>> Begin

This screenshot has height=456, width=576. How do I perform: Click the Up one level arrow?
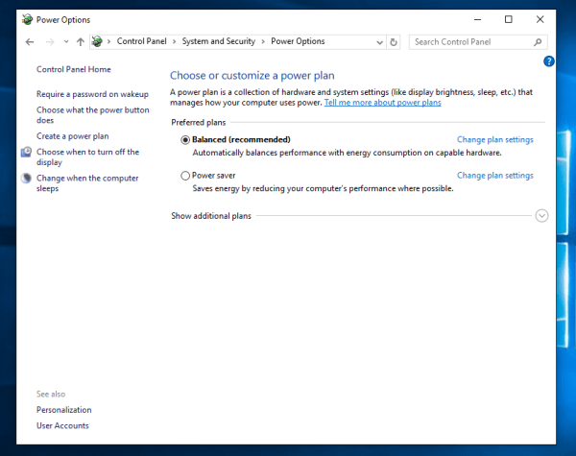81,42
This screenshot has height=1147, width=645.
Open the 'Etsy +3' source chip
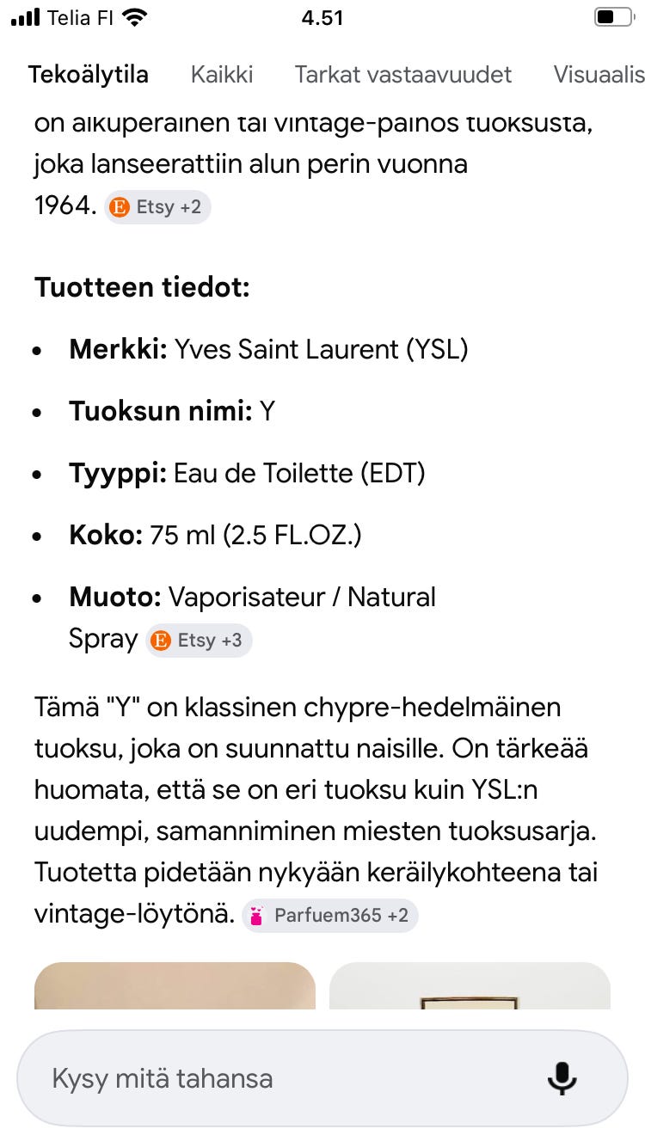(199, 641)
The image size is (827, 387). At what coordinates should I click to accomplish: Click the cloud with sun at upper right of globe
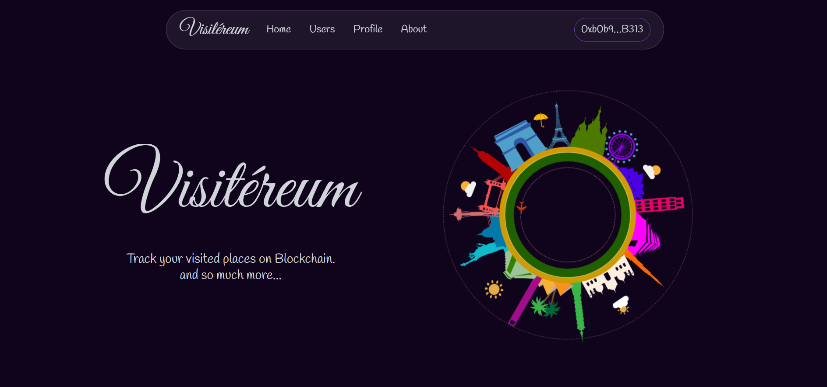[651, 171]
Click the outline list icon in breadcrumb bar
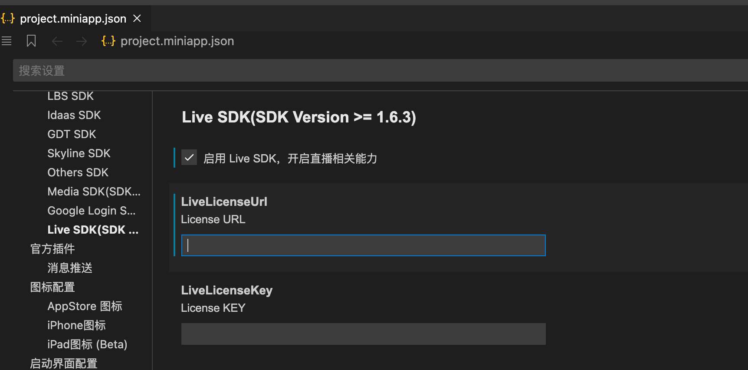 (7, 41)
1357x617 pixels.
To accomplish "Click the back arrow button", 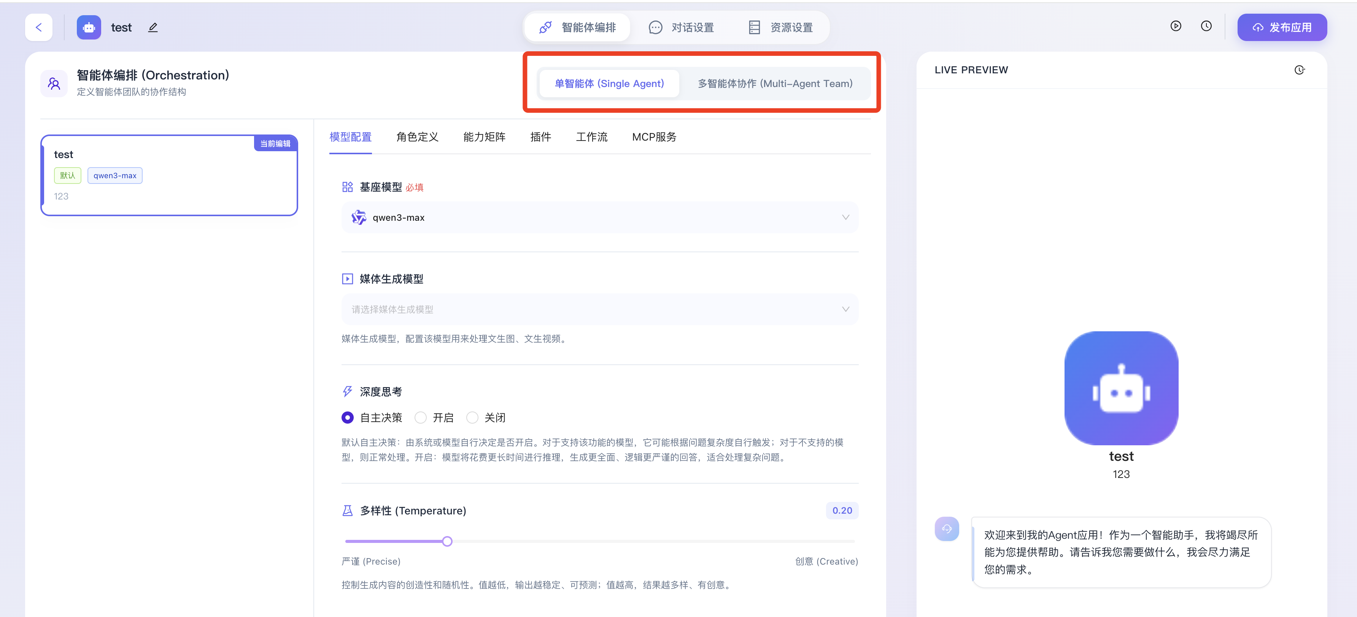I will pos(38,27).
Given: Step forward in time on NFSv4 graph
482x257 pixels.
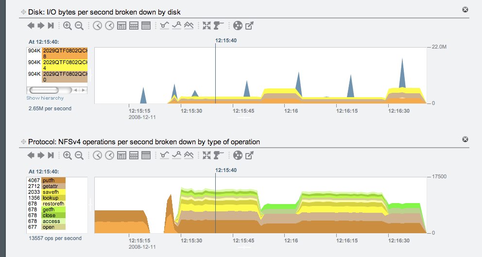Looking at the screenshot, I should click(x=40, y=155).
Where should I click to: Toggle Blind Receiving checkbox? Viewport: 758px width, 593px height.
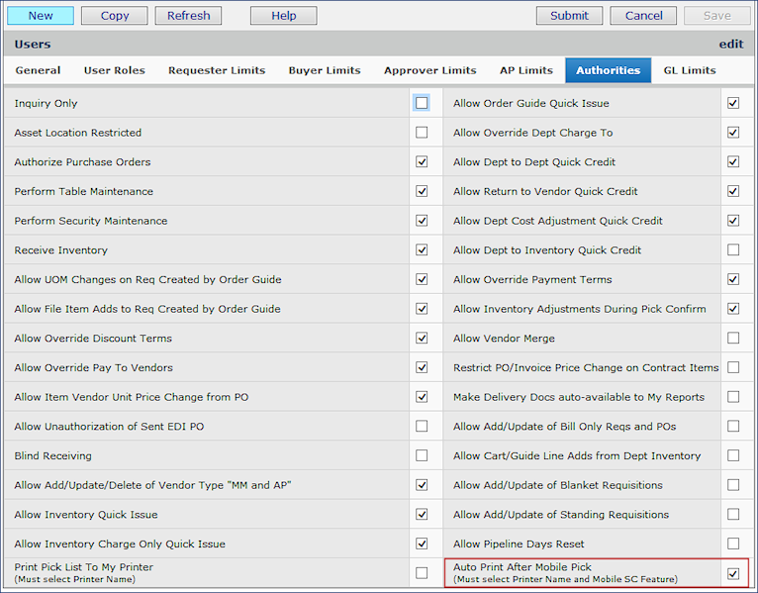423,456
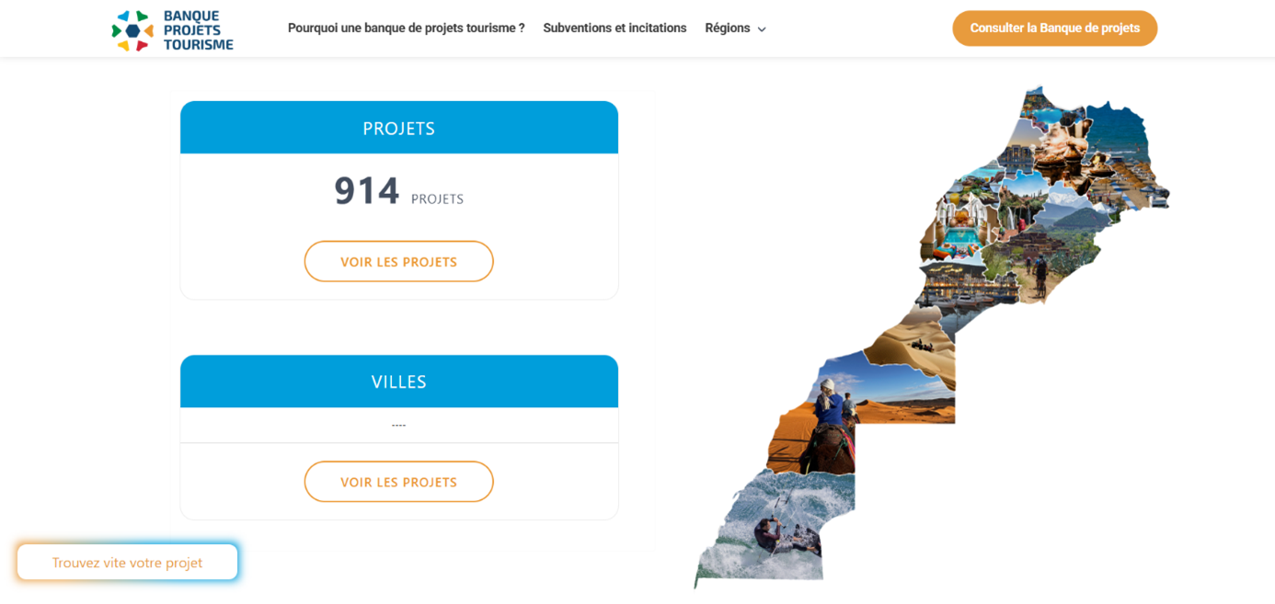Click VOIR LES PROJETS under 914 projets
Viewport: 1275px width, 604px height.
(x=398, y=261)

>> End

== Problem to solve ==
Render the data as a numbered list, starting with the line that contains "Given: Step forward in time on NFSv4 graph" and going on through the end of the data. Skip blank lines and omit the pictures.

== Problem solution ==
1. Given: Step forward in time on NFSv4 graph
2. 482x257 pixels.
3. Looking at the screenshot, I should click(x=40, y=155).
4. Where should I click to: Toggle Blind Receiving checkbox? Viewport: 758px width, 593px height.
5. 423,456
6. Click VOIR LES PROJETS under 914 projets
7. Viewport: 1275px width, 604px height.
8. (x=398, y=261)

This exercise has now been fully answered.